# TEXT PROVIDED:
+ + + +

However, procmail will still deliver a copy of the message to your folders.
If you really want not to see it at all, you need to do this:

 :0
 * conditions
 { EXITCODE-67 }
  :0A
  /dev/null

Hey David... I''m running Procmail via a .forward file but just have never been able to get this thing to bounce (I also tried e-mailing myself/unique address for testing from another computer). My ISP is running Sendmail 8.something on an AIX flavored Unix. I don't know if this makes any difference or not.

But if I can ever get it to work, what I'd like to do is send a bounce autoreply AND then have it EXITCODE bounce. In the event a bogus "From:" address was used (thus rendering the autoreply bounce useless), will the EXITCODE method reach the sender or sender's ISP or is it really the same as my autoreply? I publicly claim ignorance here ;-(

Presently I'm using:  (real addressed disguised)

+ + + +

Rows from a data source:
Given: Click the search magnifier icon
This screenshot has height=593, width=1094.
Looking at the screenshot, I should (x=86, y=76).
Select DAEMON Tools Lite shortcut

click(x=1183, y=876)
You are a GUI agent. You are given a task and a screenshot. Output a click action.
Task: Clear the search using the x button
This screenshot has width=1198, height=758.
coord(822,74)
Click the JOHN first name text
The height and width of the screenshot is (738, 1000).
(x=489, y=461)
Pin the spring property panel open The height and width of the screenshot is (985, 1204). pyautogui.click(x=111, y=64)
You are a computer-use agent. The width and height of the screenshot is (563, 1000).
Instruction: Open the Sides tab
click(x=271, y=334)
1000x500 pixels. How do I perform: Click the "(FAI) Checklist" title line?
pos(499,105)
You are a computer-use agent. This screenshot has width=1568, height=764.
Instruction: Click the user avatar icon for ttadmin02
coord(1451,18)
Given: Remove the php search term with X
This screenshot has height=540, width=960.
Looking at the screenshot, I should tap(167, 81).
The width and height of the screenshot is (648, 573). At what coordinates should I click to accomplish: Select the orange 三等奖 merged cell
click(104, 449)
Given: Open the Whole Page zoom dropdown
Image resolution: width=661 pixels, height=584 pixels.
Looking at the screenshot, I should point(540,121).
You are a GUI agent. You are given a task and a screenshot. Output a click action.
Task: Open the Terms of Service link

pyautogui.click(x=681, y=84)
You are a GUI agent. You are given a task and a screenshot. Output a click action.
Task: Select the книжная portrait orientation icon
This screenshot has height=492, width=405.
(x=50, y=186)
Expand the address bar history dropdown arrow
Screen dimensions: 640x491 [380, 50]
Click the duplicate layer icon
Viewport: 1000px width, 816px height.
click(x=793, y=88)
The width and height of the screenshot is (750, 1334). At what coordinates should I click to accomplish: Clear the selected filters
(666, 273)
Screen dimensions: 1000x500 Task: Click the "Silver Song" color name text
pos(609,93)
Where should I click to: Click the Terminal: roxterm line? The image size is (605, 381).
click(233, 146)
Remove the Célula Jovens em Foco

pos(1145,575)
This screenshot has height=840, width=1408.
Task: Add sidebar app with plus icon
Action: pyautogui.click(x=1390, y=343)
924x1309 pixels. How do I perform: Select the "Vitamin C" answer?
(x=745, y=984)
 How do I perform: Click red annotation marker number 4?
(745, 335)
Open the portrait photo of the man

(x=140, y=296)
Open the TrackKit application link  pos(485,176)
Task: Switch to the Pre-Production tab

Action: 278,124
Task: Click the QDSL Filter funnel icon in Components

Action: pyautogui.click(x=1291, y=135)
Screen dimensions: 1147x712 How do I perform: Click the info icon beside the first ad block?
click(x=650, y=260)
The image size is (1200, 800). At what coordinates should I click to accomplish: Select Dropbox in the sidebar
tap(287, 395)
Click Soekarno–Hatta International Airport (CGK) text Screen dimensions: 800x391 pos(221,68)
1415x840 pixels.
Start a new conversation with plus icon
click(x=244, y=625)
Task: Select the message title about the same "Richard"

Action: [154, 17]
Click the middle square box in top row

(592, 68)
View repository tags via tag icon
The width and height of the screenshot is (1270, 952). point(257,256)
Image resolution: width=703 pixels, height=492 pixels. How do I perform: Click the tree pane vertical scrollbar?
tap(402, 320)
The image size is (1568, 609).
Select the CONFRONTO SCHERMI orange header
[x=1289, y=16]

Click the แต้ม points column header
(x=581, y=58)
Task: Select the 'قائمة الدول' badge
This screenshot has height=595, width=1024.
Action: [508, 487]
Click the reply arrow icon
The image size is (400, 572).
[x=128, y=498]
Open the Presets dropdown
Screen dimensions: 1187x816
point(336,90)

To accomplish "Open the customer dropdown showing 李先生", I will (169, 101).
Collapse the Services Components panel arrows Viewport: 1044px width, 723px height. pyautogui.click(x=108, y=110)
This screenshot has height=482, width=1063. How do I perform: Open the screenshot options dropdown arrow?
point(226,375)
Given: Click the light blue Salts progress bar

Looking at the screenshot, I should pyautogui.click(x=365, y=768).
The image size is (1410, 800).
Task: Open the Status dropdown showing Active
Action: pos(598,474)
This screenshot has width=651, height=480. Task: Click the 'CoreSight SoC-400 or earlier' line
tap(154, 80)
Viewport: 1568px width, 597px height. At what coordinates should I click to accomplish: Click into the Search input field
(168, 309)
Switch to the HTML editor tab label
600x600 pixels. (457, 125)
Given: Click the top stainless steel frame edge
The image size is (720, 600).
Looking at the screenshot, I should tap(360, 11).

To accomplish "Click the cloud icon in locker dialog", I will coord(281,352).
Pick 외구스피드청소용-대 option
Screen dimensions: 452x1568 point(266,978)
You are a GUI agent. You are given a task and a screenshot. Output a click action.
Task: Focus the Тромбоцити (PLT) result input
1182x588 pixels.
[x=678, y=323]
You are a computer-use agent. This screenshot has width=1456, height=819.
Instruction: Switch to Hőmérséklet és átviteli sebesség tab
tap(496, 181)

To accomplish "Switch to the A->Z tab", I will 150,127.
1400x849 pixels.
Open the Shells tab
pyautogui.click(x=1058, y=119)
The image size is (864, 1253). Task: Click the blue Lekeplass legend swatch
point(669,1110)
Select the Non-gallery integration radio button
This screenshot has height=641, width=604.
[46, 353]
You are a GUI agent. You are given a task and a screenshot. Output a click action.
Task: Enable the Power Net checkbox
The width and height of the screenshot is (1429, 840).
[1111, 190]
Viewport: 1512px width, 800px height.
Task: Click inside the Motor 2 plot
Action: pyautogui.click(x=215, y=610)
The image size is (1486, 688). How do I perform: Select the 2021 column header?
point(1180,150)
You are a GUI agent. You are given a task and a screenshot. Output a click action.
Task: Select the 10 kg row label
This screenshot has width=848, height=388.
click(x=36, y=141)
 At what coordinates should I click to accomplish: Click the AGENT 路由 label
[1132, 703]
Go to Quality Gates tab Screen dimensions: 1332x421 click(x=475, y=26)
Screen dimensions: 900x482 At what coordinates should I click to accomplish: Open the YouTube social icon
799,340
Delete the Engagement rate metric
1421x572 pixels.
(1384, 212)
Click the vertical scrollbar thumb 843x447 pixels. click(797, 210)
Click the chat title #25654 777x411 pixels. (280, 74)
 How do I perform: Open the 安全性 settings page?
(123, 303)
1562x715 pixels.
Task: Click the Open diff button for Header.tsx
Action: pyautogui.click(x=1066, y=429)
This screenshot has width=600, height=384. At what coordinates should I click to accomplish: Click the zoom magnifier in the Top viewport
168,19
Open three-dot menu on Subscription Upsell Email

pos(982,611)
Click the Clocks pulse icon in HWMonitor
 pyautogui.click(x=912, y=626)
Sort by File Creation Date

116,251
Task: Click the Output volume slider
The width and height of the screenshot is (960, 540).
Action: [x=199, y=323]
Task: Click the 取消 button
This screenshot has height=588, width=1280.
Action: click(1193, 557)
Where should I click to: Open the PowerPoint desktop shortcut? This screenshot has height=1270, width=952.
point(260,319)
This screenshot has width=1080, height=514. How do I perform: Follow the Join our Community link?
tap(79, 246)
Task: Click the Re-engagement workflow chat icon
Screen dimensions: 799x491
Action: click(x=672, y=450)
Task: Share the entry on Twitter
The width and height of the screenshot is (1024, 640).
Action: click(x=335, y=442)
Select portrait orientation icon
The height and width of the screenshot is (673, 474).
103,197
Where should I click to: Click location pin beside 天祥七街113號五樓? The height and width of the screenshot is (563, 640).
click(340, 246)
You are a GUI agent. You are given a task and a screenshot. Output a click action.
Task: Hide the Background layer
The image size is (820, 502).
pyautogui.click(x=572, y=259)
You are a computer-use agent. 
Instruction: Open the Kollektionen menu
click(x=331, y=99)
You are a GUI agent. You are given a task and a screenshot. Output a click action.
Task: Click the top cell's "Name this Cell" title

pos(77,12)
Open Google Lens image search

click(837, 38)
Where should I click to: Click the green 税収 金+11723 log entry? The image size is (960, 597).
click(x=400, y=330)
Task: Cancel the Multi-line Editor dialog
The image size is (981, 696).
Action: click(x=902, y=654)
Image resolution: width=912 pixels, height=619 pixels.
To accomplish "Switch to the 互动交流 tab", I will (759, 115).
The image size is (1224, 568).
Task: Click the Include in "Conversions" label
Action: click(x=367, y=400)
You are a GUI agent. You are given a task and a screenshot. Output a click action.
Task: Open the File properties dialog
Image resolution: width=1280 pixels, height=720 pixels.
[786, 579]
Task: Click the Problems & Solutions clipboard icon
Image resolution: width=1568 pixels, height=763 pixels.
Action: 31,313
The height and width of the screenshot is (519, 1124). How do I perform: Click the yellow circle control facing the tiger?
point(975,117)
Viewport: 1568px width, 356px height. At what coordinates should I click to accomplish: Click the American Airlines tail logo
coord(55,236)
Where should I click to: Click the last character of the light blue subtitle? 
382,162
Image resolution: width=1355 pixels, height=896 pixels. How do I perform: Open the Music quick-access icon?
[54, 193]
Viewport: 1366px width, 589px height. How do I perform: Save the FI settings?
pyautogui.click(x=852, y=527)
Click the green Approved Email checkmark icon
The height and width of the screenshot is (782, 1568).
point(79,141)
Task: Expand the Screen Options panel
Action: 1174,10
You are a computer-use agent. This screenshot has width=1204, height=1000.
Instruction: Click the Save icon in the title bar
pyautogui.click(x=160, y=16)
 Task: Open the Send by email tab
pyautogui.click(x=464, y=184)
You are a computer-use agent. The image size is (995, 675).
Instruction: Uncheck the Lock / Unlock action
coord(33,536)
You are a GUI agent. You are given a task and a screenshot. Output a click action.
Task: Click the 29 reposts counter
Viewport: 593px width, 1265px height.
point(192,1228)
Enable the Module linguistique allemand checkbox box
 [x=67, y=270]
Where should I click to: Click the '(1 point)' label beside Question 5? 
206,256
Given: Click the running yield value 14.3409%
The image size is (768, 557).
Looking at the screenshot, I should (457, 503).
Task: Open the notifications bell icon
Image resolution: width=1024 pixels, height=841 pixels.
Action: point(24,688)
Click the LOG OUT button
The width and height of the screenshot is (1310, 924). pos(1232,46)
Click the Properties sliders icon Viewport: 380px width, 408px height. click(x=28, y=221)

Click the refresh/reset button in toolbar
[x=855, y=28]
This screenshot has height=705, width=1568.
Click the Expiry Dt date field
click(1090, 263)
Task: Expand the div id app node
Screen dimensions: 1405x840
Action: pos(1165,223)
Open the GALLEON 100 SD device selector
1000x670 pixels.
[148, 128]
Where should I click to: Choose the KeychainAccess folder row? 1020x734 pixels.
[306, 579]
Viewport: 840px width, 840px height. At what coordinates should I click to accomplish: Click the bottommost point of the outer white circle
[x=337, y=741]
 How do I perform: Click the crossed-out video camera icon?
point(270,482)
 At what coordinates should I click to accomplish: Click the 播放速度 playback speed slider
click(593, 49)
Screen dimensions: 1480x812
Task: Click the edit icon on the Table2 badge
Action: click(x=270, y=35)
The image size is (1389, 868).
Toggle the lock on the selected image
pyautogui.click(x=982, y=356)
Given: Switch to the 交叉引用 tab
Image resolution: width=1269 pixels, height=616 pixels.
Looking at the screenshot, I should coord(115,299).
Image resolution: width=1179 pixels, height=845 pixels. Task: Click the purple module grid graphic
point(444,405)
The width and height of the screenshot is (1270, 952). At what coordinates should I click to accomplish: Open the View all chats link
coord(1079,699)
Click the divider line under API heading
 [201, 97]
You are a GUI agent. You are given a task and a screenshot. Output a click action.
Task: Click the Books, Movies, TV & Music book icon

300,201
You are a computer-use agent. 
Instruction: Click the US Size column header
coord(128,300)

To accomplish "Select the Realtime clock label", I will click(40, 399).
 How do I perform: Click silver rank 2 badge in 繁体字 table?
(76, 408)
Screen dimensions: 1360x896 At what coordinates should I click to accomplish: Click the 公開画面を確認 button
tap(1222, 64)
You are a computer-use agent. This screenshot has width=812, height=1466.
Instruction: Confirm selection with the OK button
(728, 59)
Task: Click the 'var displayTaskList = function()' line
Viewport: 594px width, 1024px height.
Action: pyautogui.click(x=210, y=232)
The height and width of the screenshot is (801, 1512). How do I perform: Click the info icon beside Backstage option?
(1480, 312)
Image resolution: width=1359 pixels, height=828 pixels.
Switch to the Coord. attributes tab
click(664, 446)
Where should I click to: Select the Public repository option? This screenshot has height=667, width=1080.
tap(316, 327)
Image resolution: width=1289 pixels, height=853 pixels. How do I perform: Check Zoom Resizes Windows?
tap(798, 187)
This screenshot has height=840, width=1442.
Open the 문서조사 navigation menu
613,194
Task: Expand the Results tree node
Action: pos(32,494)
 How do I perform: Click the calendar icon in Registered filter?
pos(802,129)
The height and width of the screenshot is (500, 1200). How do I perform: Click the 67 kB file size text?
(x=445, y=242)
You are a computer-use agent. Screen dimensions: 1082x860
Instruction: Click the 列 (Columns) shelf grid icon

+ + + +

# TASK SET:
a) List each line of the procmail recipe shown in the email text, in order.
b) Rewrite the part of the email text that opens with the words containing "If you really" and closes with "difference or not.", renaming "Sendmail" to "Postfix" throughout.

# RESPONSES IN ORDER:
a)
:0
* conditions
{ EXITCODE-67 }
:0A
/dev/null

b)
If you really want not to see it at all, you need to do this:

 :0
 * conditions
 { EXITCODE-67 }
  :0A
  /dev/null

Hey David... I''m running Procmail via a .forward file but just have never been able to get this thing to bounce (I also tried e-mailing myself/unique address for testing from another computer). My ISP is running Postfix 8.something on an AIX flavored Unix. I don't know if this makes any difference or not.